Morris is still fighting to shape public opinion, and, in Hollywood, movies make reality.

Morris “makes public opinion,” and the media can be expected, again, to assist in those efforts.

Many in Washington believe that Hunter’s stunts in holding a press conference defying his subpoena, and later crashing his own contempt hearing, were literally made-for-television moments. These scenes were captured on film and will no doubt be featured in the new film on his heroic struggle.

The question is the audience for the film. Clearly, in the Beltway, audiences are likely to be sobbing with emotion as Hunter fights against inquiries into influence peddling. They will cheer at Joe Biden’s moment channeling John Wayne, when he declared, “No one f**ks with a Biden.”
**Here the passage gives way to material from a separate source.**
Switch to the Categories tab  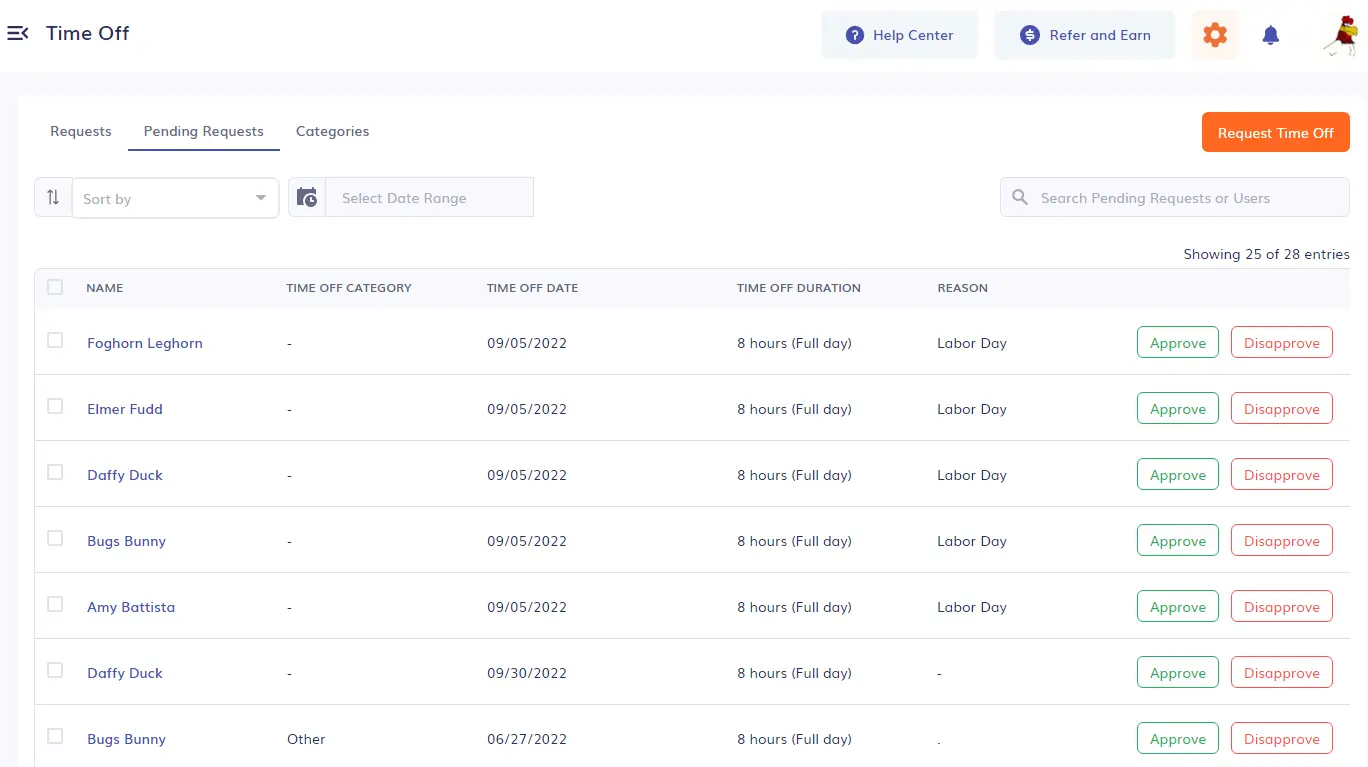click(332, 131)
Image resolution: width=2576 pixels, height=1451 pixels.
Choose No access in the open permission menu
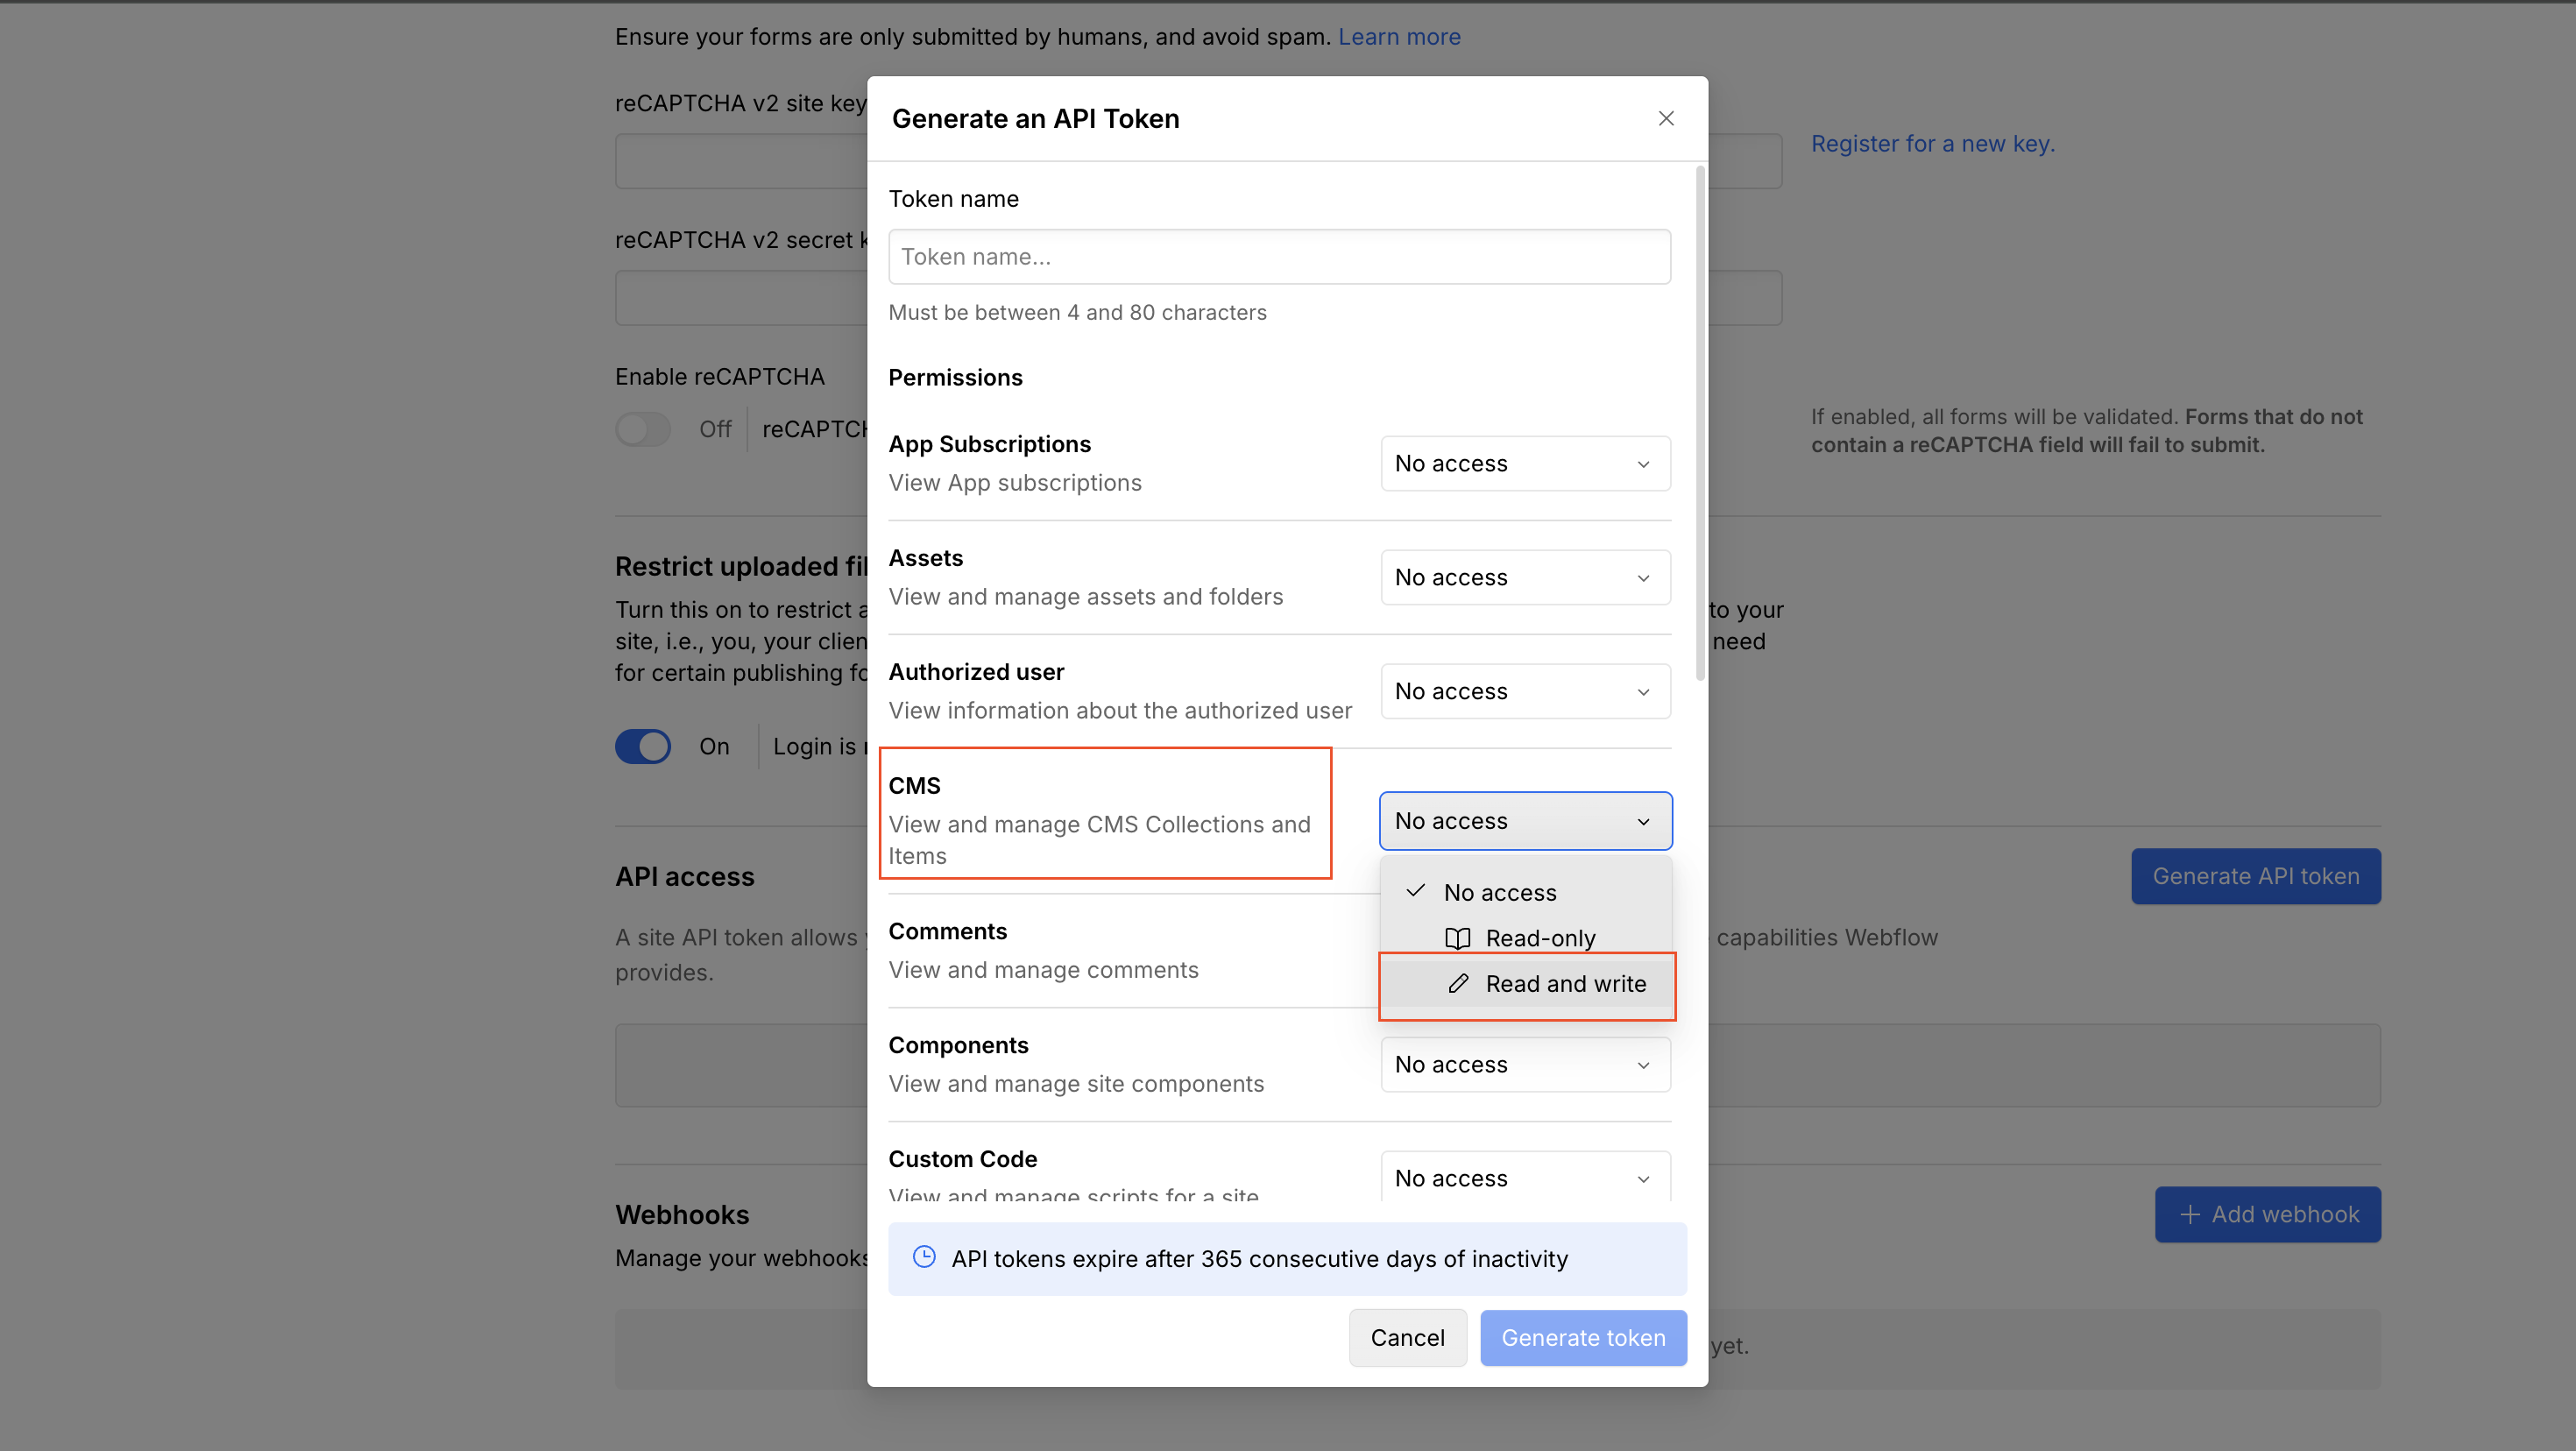click(x=1499, y=891)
However, most audience members would not have felt the same thrill if, at the end of the original movie, the corrupt Sen. Joseph Paine and the wealthy Taylor had emerged as the victors, fighting off the do-gooders and “boy rangers” supporting Jimmy Stewart’s main character.

The question is also who would play Morris — or more accurately, how many would have to play this “man with many faces.”

Jonathan Turley is the J.B. and Maurice C. Shapiro Professor of Public Interest Law at the George Washington University Law School.